Journalists share stories.
We also have our own.
A few months into my career, I got a call from the editor of the Burlington Post, where I was pulling weekend photo and relief reporting shifts.
“You wanna go up in a plane?” he asked. “It’s the best assignment of the year.”
The annual Hamilton Air Show was a couple of weeks away and the Canadian Warplane Heritage Foundation was offering a seat in one of its vintage WWII Harvard training aircraft to get photos of some of its other historic planes flying in formation to promote the upcoming event.
When I checked in at the Mount Hope airport, I was escorted to a hanger and introduced to my pilot, who showed me how to strap on my parachute in case anything went wrong and we had to bail out.

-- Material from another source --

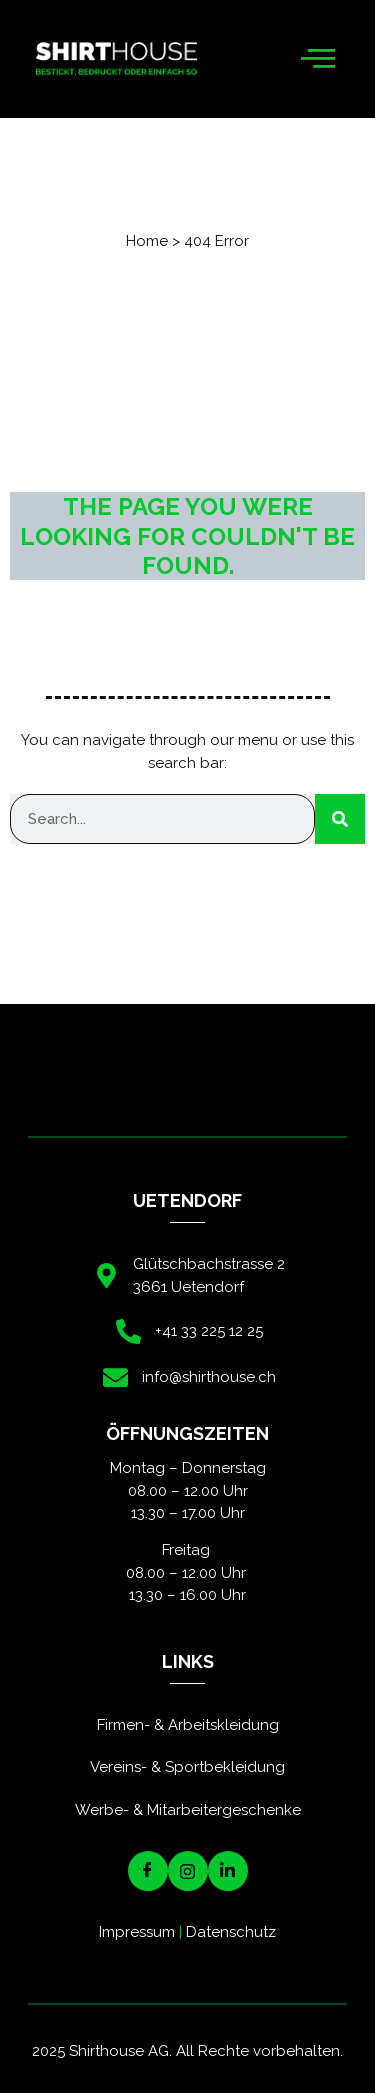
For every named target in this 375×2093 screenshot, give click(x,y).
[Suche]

He also told me what to expect during our flight, how to communicate my needs to get the photos I required and to hang on very tightly to my film, because if I dropped it, the canisters would roll down into the back of the hollow fuselage.
As I recall, it was a beautiful August afternoon. The flight was smooth, if a little noisy, especially when I slid the canopy back to aim my lens at the neighbouring planes.

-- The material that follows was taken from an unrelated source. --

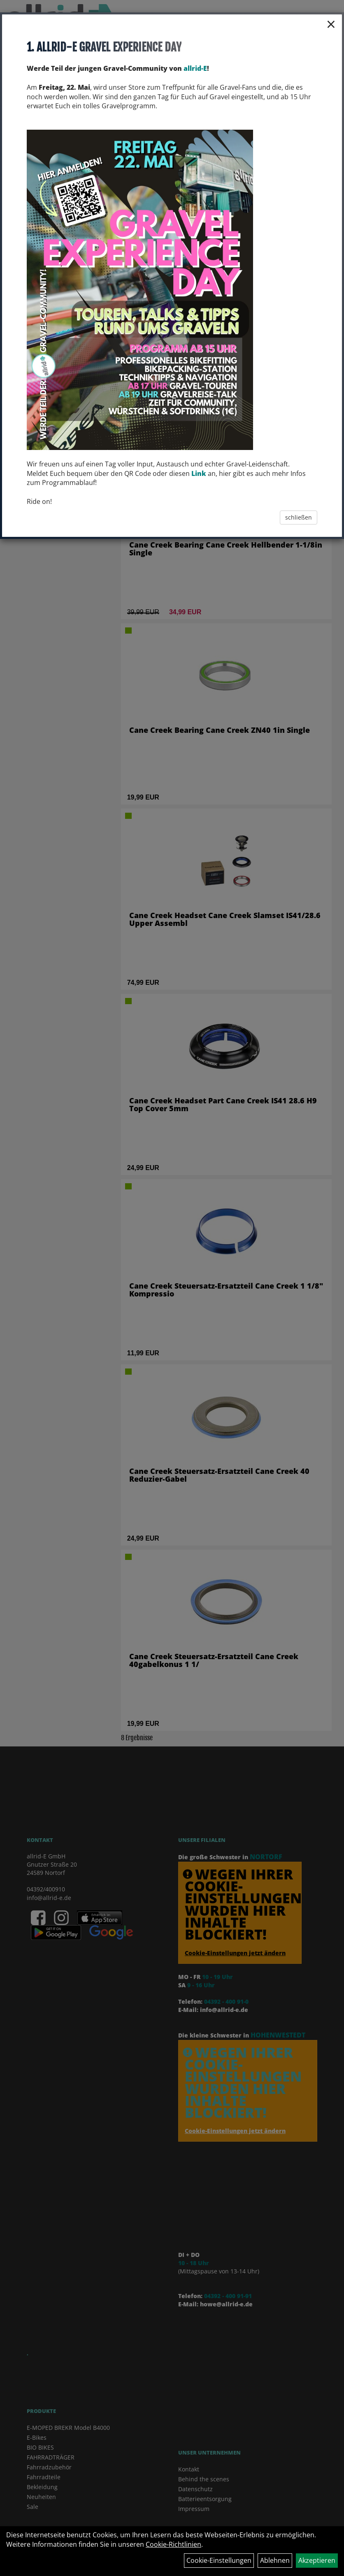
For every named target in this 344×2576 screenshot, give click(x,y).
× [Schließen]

On our way back to the airport, I settled in to enjoy the scenery, as I maintained a death grip on the three or four rolls of Ektachrome and B&W film I’d shot.
Passing over the farms that surround the airport, I noticed the vehicles passing on the roads beneath us seemed a little large considering our distance to the runway. A herd of cows, their markings easily distinguishable, barely stirred as we passed overhead.
And still the runway seemed far off.
We cleared the airport’s perimeter fence, barely.
Then, our excursion got really bumpy. Dust billowed up into the cockpit area.
We shuddered to a stop, the runway still a couple of hundred metres distant.
In my headphones, the pilot calmly advised we should probably climb out. Once safely away from the aircraft, he explained the single engine had quick during the return leg of our flight and when it became apparent we couldn’t make it to the runway, he left the landing gear up so the bumpy landing on the field wouldn’t end up flipping us over onto our heads.
The pilot said he hadn’t told me any of this beforehand, so I wouldn’t panic.
A veteran captain for Air Canada, he was a little concerned about the plane’s bent prop and any possible damage to its undercarriage; it was his own aircraft.
I was just relieved I was still in one piece. And that I’d managed to hang onto all my rolls of film.